今回も一度原因不明の突然の再起動が起こりました。
これがあると、システムを壊すことがあるので怖いです。
今のところ大丈夫のようですが。
しばらくは、暑い夏になりそうです。

2012年8月23日木曜日

1_107 LHB 3:衝突スフェルール床

 LHB(後期重爆撃)の反論への議論がでてきました。LHBがあったとする考えに基づいて、古い地層から見つかった新たなデータ、衝突スフェルール床からの展開でした。

 前回、LHB(後期重爆撃)に対する反論があることを紹介して、主な反論として、2つを紹介しました。反論は、「データに偏りがあるのではないか」と「継続していた爆撃の最後の衝突ではないか」というものでした。これらの反論に対するさらなる反論(このようなものを議論と呼びます)は、なかなか困難であるということも紹介しました。
 ところが、2012年5月3日のイギリスの「ネイチャー」誌に、2編の論文が掲載されました。
 Impact spherules as a record of an ancient heavy bombardment of
Earth.
(地球の古い重爆撃の記録としての衝突スフェルール)
 An Archaean heavy bombardment from a destabilized extension of
the asteroid belt.
(小惑星帯の不安定外縁部からの太古代の重爆撃)
というものです。これらの論文は、LHBの現象に、新たな知見を加えるものでした。つまり、LHBがあったという立場で書かれた論文です。
 2つのいずれの論文も、古い時代の地層から見つかっているスフェルールの濃集した「衝突スフェルール床」を用いて調べられたものです。
 スフェルールとは、激しい衝突が起こると、落ちた隕石や衝突された地球の岩石が、溶けたり蒸発して飛び散ります。やがて冷えて小さな液滴となり、球状に固まります。球状に固まったものを、流星塵、宇宙塵などの分類に基いてスフェルールと呼んでいます。この論文では、「衝突スフェルール」とよんで、宇宙塵のものと区別しています。
 大きな衝突が起こると、スフェルールは、広い範囲に飛び散ります。
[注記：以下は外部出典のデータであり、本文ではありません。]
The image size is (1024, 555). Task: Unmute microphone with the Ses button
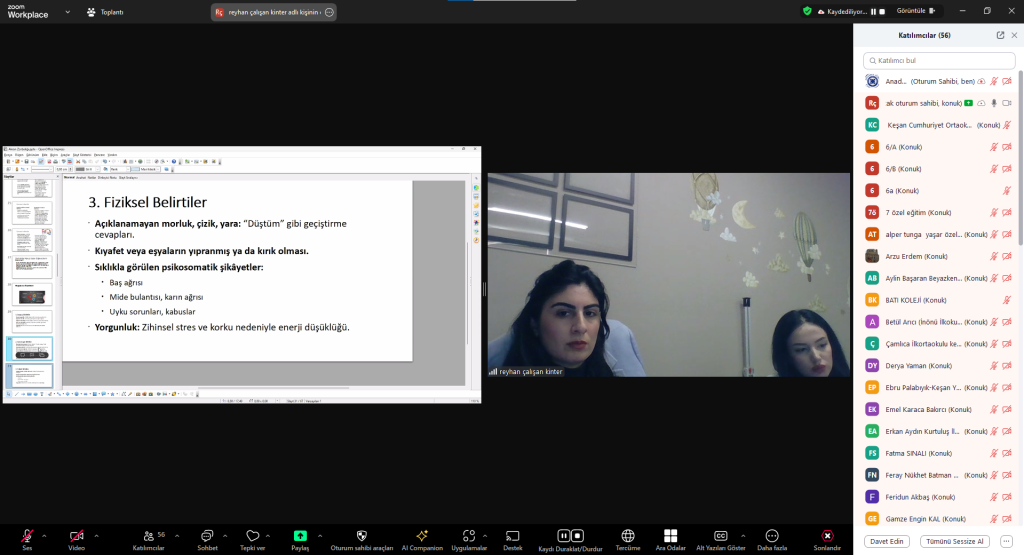pyautogui.click(x=27, y=535)
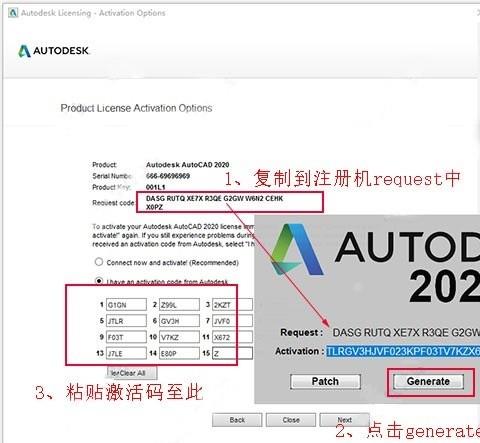Click the Clear All button

(x=132, y=373)
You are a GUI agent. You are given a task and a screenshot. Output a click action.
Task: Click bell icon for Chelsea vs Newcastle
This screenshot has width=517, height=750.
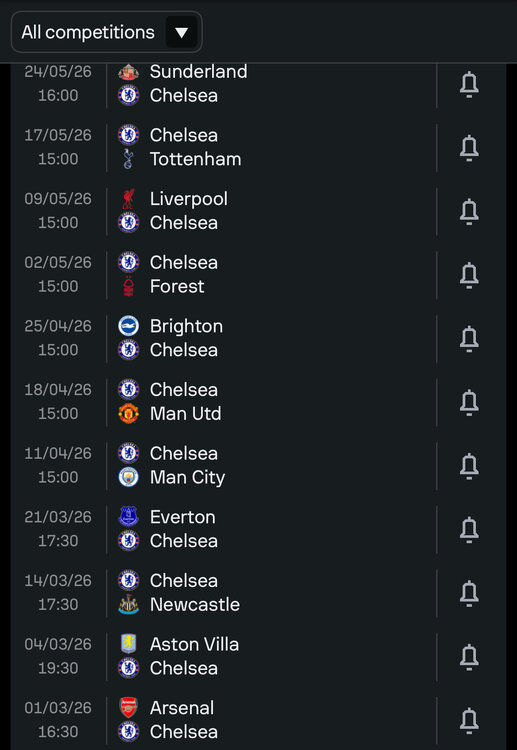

白亜紀末の恐竜の絶滅を起こした隕石が、直径10kmでした。このサイズの衝突があると、全地球にその放出物が飛び散ることが確認されています。
 ですから、大きな天体(直径10km以上)の衝突があり、土砂がたまりやすい場に降ったスフェルールは、地層の中に薄い層として保存されていることが起こります。そのような濃集層を、「衝突スフェルール床」と呼び、何枚かみつかっています。
 今までに、34億7000万から32億3000万年前の間に7床、26億3000万から24億9000万年前の間に4床、21億から17億年前の間に1床が発見されています。今後も、衝突スフェルール床は、注意深い調査がなされれば、見つかる可能性があります。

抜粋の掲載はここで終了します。